Teilprojekt B05
Die Hervorbringung des Sozialen in Ritualen und Ritualisierungen. Pädagogische Gesten in Schule, Familie, Jugendkultur und Medien
Projektleitung: Prof. Dr. Dr. h.c. Christoph Wulf
Laufzeit: 01/1999-12/2010
Das Teilprojekt hat über die gesamte Förderdauer durch ethnographische Studien das bedeutsame Zusammenwirken körperlicher Dynamiken, räumlicher Gestaltung und zeitlicher Organisation für Prozesse der Erziehung, Bildung und Sozialisation in seinen Fokus gestellt. Durch die empirischen Untersuchungen zu den vier zentralen Sozialisationsfeldern „Schule“, „Familie“, „Jugendkultur“ und „Mediennutzung“ konnte die hohe Relevanz eines Konzepts des Performativen für diese Prozesse herausgearbeitet werden. Nachdem in den „kleinen“ Ritualen des Alltags, in außeralltäglichen Ritualen und in lokalen Arrangements von Lernkulturen die Hervorbringung des Sozialen und die jeweiligen Strukturierungsleistungen für eine kollektive Praxis in Erziehung, Bildung und Sozialisation untersucht worden waren, zeichneten sich besonders Gesten in ihrer performativen Wirksamkeit als ein fachliches Forschungsdesiderat ab. Um einen entsprechenden Beitrag für eine erziehungswissenschaftliche Sicht auf Gesten zu leisten, wurden diese als körperliche Praktiken konzipiert, die an der Konstitution und Darstellung sozialen Sinns maßgeblich beteiligt sind. Es wurde rekonstruiert, wie Gesten Übergänge zwischen verschiedenen Kommunikations- und Interaktionssequenzen schaffen, wie sie Prozesse der Wissensvermittlung und Koordination ausgestalten und wie Gesten auf die Ausbildung sozialen Verhaltens einwirken.

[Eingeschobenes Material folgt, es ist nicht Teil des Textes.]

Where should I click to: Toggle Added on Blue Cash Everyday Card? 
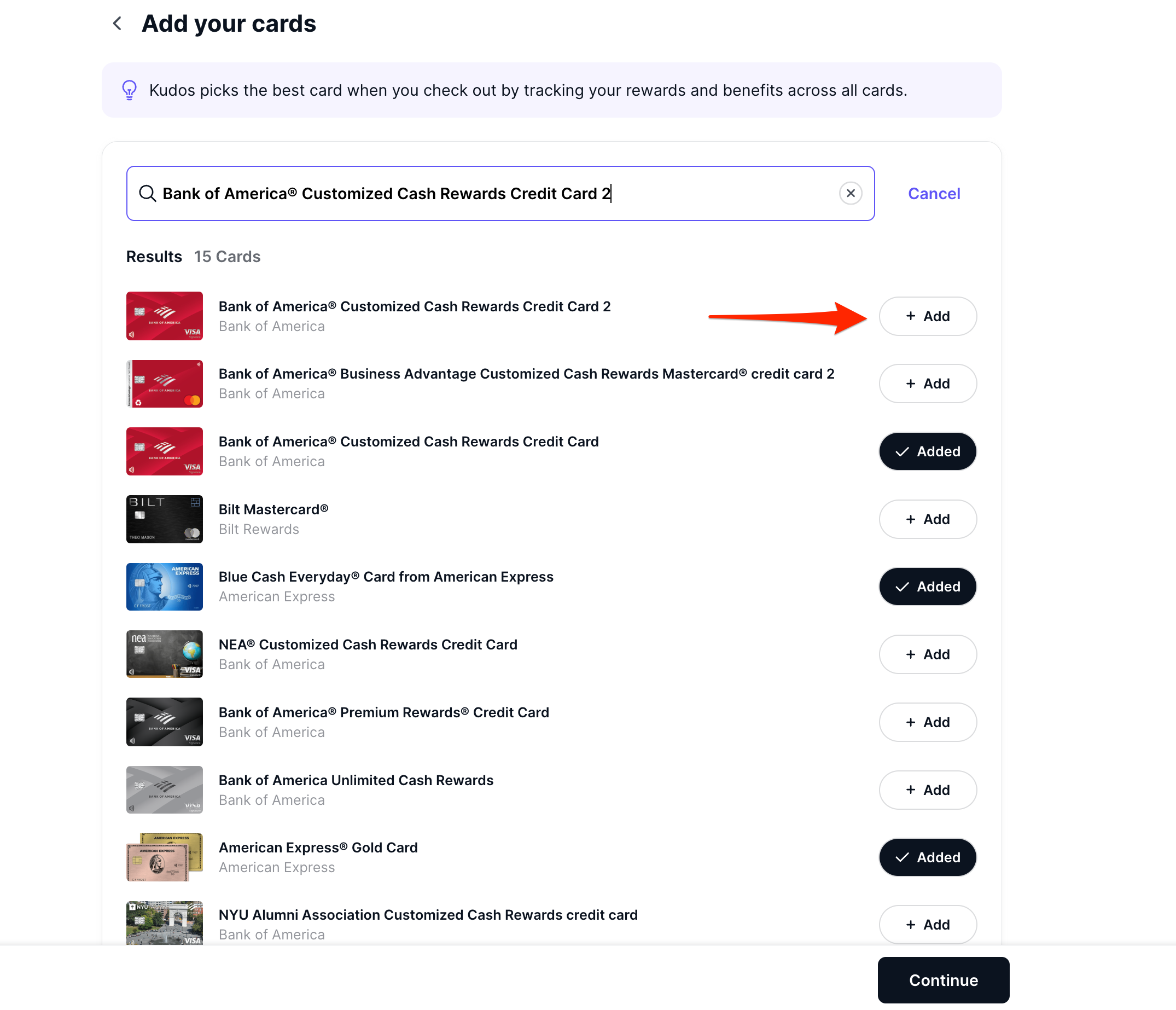[x=928, y=587]
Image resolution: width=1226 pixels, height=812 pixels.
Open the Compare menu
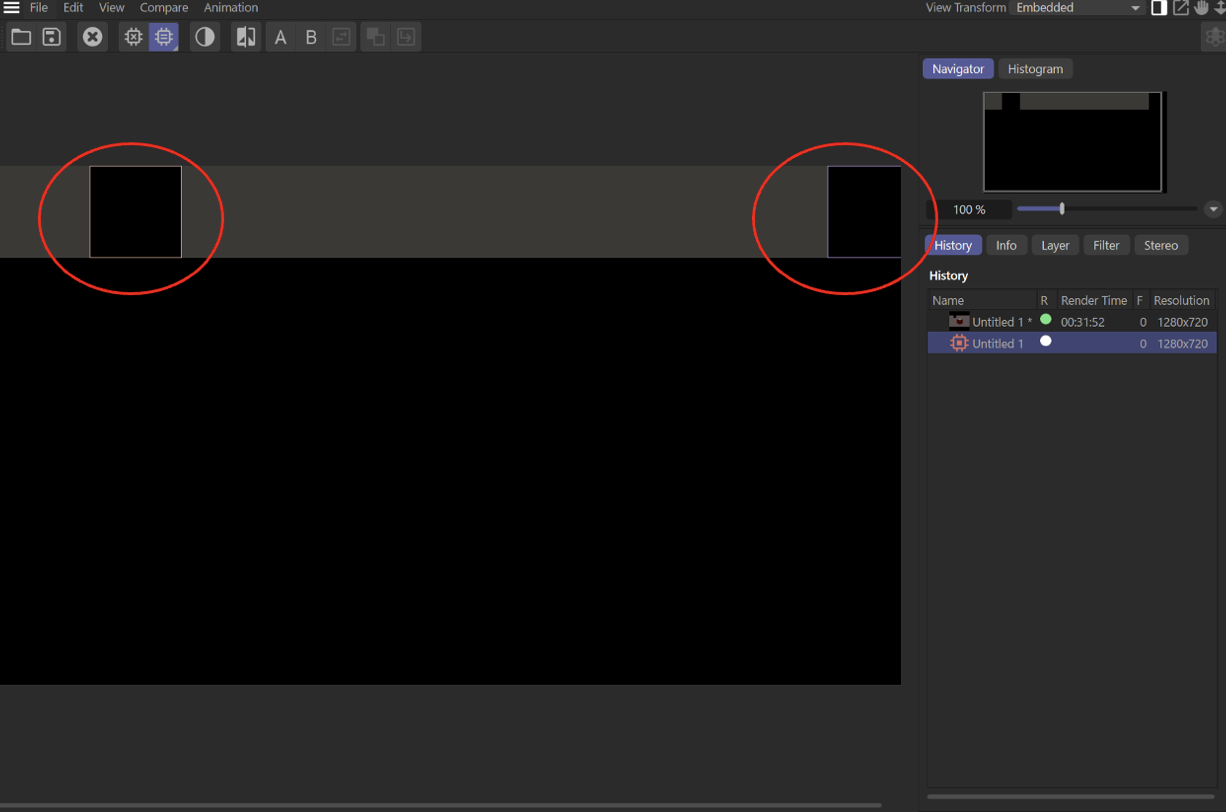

Als Darstellungsweisen von Intentionen und Emotionen wirken sie an der Vergesellschaftung des Einzelnen und an der Hervorbringung und Ausgestaltung von kollektiver Praxis und Institutionalisierungen mit. In sozialen Situationen sind sie Mittel der Sinngebung und Gestaltung, die Verständigungsprozesse unterstützen und regulieren. Gesten begleiten die verbale Rede und haben zugleich auch ein „Eigenleben“ außerhalb der Sprache. Verschiedentlich transportieren sie Botschaften, die das Gesprochene ergänzen, indem sie einzelne Aspekte verstärken, relativieren oder durch
Widerspruch auch in Frage stellen. Häufig sind die so ausgedrückten und dargestellten Gehalte dichter mit den Emotionen der Sprechenden verbunden als ihre verbalen Aussagen. Gesten gelten daher oft als „zuverlässigerer“ Ausdruck des inneren Lebens eines Menschen als die stärker vom Bewusstsein gesteuerten Worte. In Gesten bringt sich der menschliche Körper mit seiner Materialität und Sinnlichkeit zur Darstellung; in ihnen verdichten sich individuelle wie kollektive Bedeutungen. Sie sind Ausdruck innerer Prozesse, die sich in objektivierter Form darstellen und deren Objektivierung auf das Individuum, das die Geste vollzieht, zurückwirkt und ihm dadurch ein Bewusstsein seiner inneren Prozesse ermöglicht. Im gleichen Prozess wirkt die Geste nach außen auf ihre Adressaten, so dass sie eine intersubjektive Verbindung schafft. Über die Forderung, institutionsspezifische Gesten zu vollziehen, setzen Institutionen auch ihren Machtanspruch durch. Im Vollzug dieser Gesten werden die institutionellen Werte und Vorstellungen in die Körper der Angehörigen bzw. der Adressaten der Institutionen eingeschrieben und durch wiederholte „Aufführungen“ in ihrer Gültigkeit bestätigt. Gesten können dazu dienen, soziale und kulturelle Differenzen herzustellen, auszudrücken und zu erhalten.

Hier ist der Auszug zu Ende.